FC Dinamo București
- Manager: Ion Nunweiller
- Divizia A: 5th
- Romanian Cup: Quarter finals
- European Cup: First round
- Top goalscorer: Dudu Georgescu (24 goals)
- ← 1976–771978–79 →

= 1977–78 FC Dinamo București season =

The 1977–78 season was FC Dinamo București's 29th season in Divizia A. Dinamo lost Radu Nunweiller and Mircea Lucescu who both went to Corvinul Hunedoara. Because of these losses, Dinamo could not fight for the championship, and finished only fifth.

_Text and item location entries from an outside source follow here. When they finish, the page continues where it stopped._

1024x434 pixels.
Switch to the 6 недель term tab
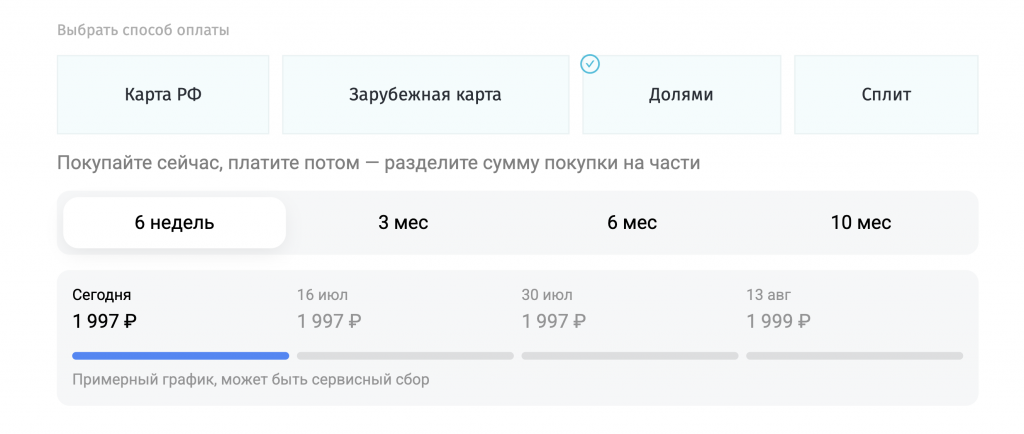pyautogui.click(x=174, y=223)
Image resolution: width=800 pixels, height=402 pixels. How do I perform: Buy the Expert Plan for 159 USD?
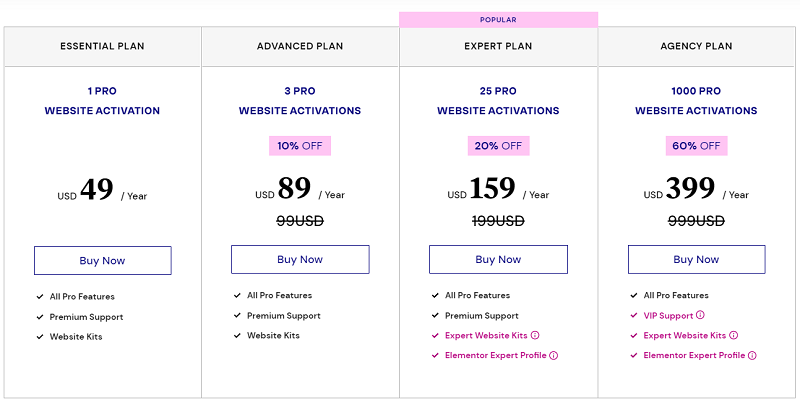click(498, 259)
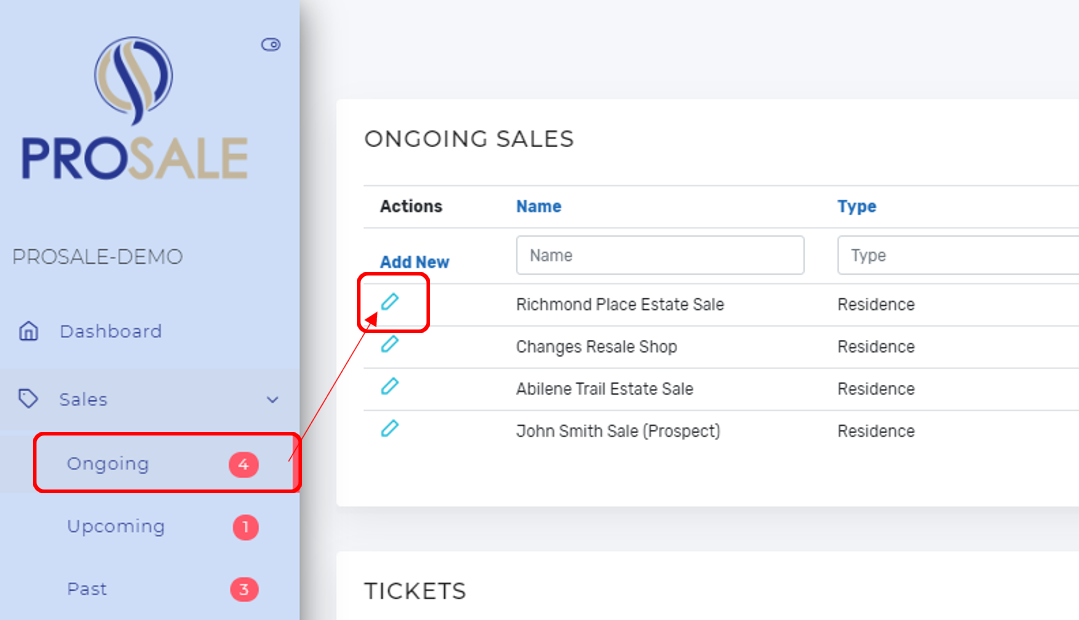Edit the John Smith Sale (Prospect) row
Screen dimensions: 1079x620
click(x=389, y=429)
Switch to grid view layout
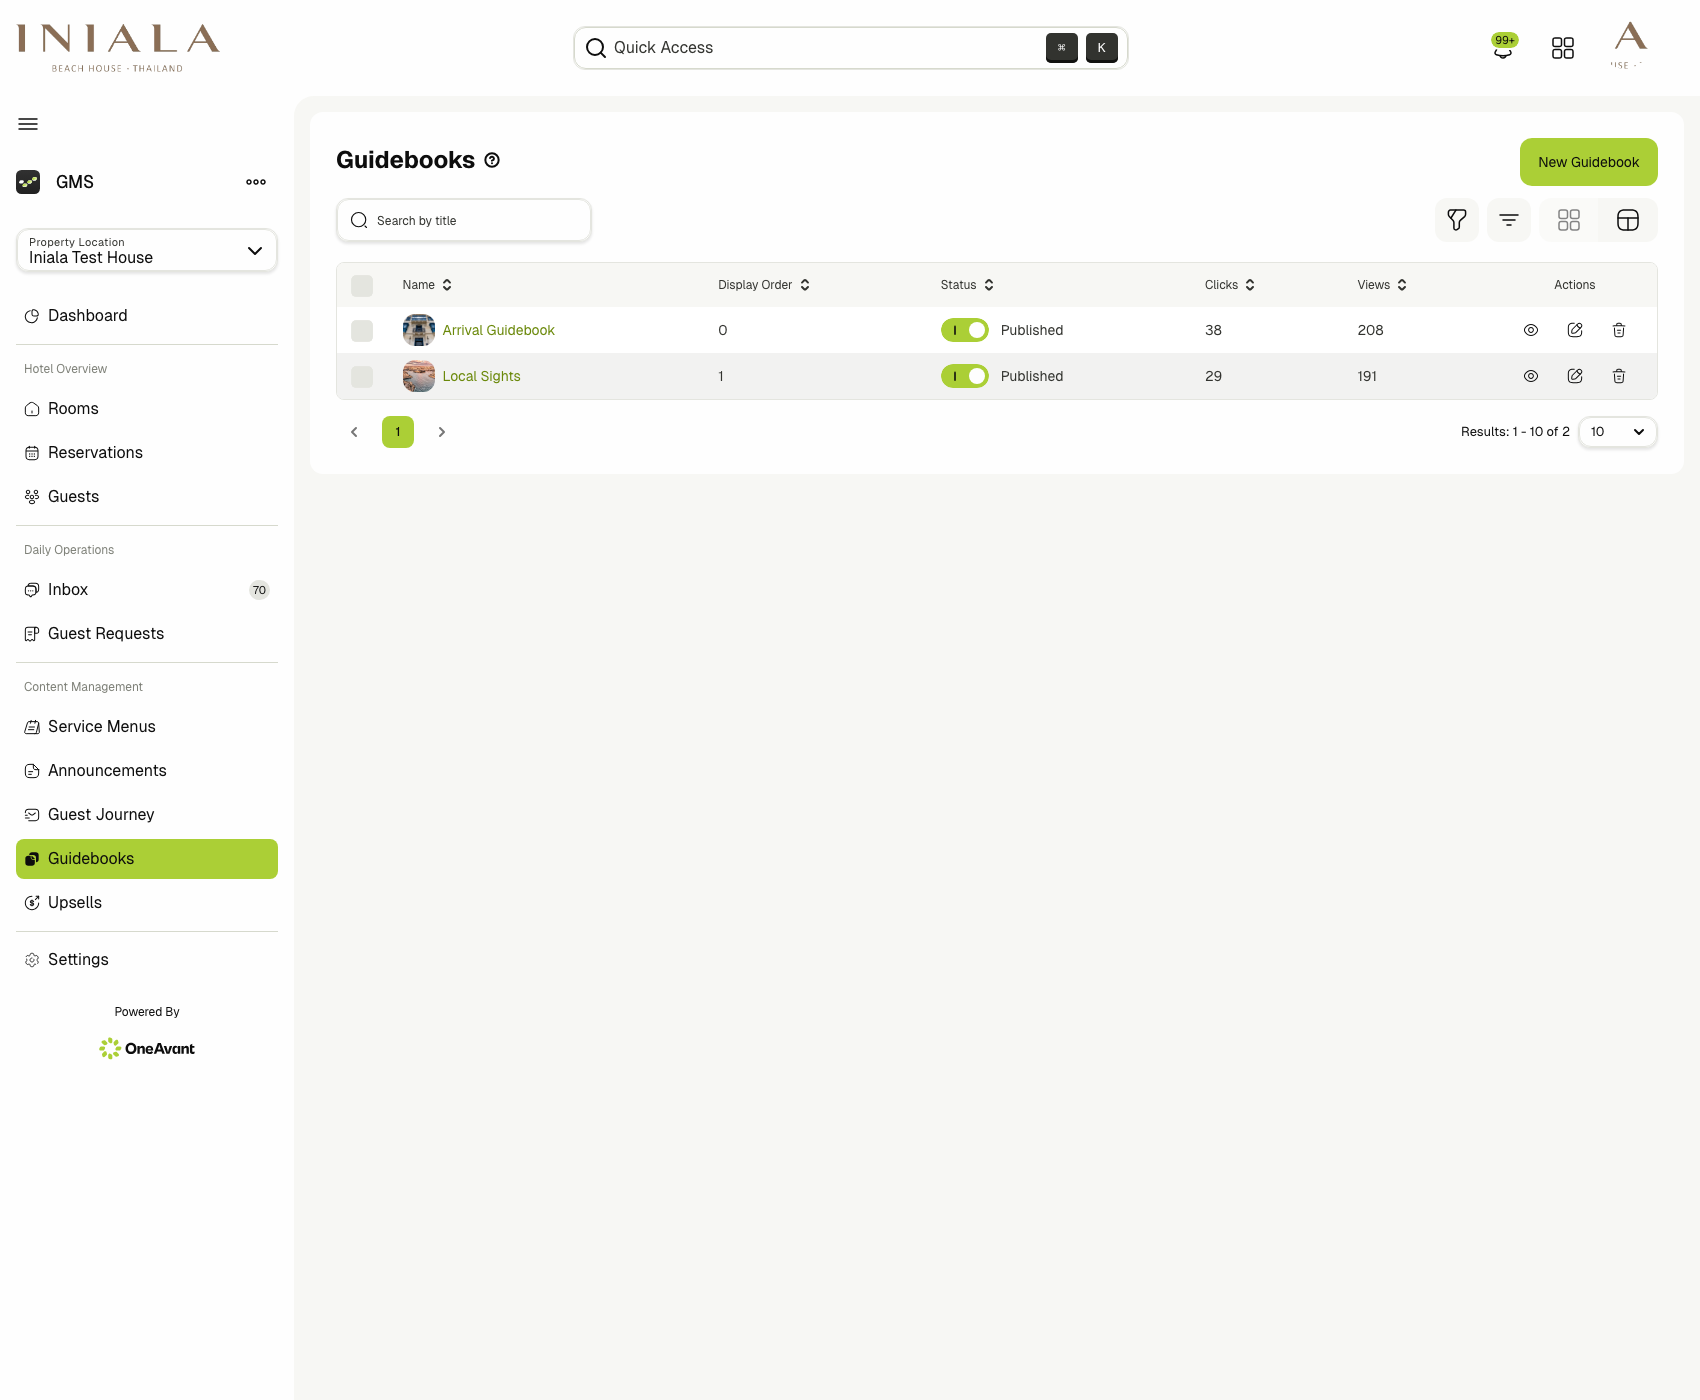Screen dimensions: 1700x1400 pos(1568,220)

In the European Cup, Dinamo wins a thrilling game against Atlético Madrid 2–1, but loses in Madrid, 2–0.

== Results ==

Divizia A
| Round | Date | Opponent | Stadium | Result |
| 1 | 21 August 1977 | SC Bacău | H | 0–0 |
| 2 | 24 August 1977 | Poli Iași | A | 1–2 |
| 3 | 28 August 1977 | Sportul Studențesc | H | 0–1 |
| 4 | 4 September 1977 | U Craiova | H | 2–0 |
| 5 | 10 September 1977 | Corvinul Hunedoara | A | 1–1 |
| 6 | 18 September 1977 | UTA | H | 3–1 |
| 7 | 24 September 1977 | Jiul Petroșani | A | 1–4 |
| 8 | 2 October 1977 | CS Târgoviște | H | 3–0 |
| 9 | 12 October 1977 | FC Constanța | A | 4–2 |
| 10 | 30 October 1977 | Petrolul Ploiești | H | 2–1 |
| 11 | 5 November 1977 | FC Bihor | A | 1–2 |
| 12 | 16 November 1977 | FCM Reșița | H | 1–0 |
| 13 | 20 November 1977 | FC Argeş | A | 0–1 |
| 14 | 23 November 1977 | Olimpia Satu Mare | H | 3–2 |
| 15 | 27 November 1977 | Steaua București | A | 3–3 |
| 16 | 30 November 1977 | Poli Timișoara | A | 0–1 |
| 17 | 4 December 1977 | ASA Târgu Mureș | H | 1–1 |
| 18 | 26 February 1978 | SC Bacău | A | 0–1 |
| 19 | 5 March 1978 | Poli Iași | H | 1–0 |
| 20 | 8 March 1978 | Sportul Studențesc | A | 2–0 |
| 21 | 12 March 1978 | U Craiova | A | 2–3 |
| 22 | 16 March 1978 | Corvinul Hunedoara | H | 3–1 |
| 23 | 26 March 1978 | UTA | A | 0–1 |
| 24 | 12 April 1978 | Jiul Petroșani | H | 2–1 |
| 25 | 16 April 1978 | CS Târgoviște | A | 0–2 |
| 26 | 23 April 1978 | FC Constanța | H | 1–2 |
| 27 | 27 April 1978 | Petrolul Ploiești | A | 2–3 |
| 28 | 7 May 1978 | FC Bihor | H | 2–0 |
| 29 | 18 May 1978 | FCM Reșița | A | 3–0 |
| 30 | 21 May 1978 | FC Argeş | H | 1–0 |
| 31 | 28 May 1978 | Olimpia Satu Mare | A | 0–0 |
| 32 | 4 June 1978 | Steaua București | H | 0–1 |
| 33 | 11 June 1978 | Poli Timișoara | H | 4–2 |
| 34 | 15 June 1978 | ASA Târgu Mureș | A | 1–1 |

Cupa României
| Round | Date | Opponent | Stadium | Result |
| Last 32 | 19 February 1978 | Victoria Zalău | A | 7–0 |
| Last 16 | 19 April 1978 | FC Constanța | Brăila | 1–0 |
| Quarter finals | 24 May 1978 | U Craiova | Sibiu | 2–3 |

== European Cup ==

First round

----

Atlético Madrid won 3-2 on aggregate

== Squad ==

Goalkeepers: Constantin Eftimescu, Constantin Traian Ștefan.

Defenders: Florin Cheran, Vasile Dobrău, Teodor Lucuță, Gabriel Sandu, Alexandru Sătmăreanu.

Midfielders: Alexandru Custov, Cornel Dinu, Ion Marin, Ion Mateescu, Ion Moldovan.

Forwards: Ionel Augustin, Vasile Chitaru, Dudu Georgescu, Sorin Georgescu, Alexandru Moldovan, Adalbert Rozsnyai, Cornel Țălnar, Cristian Vrînceanu.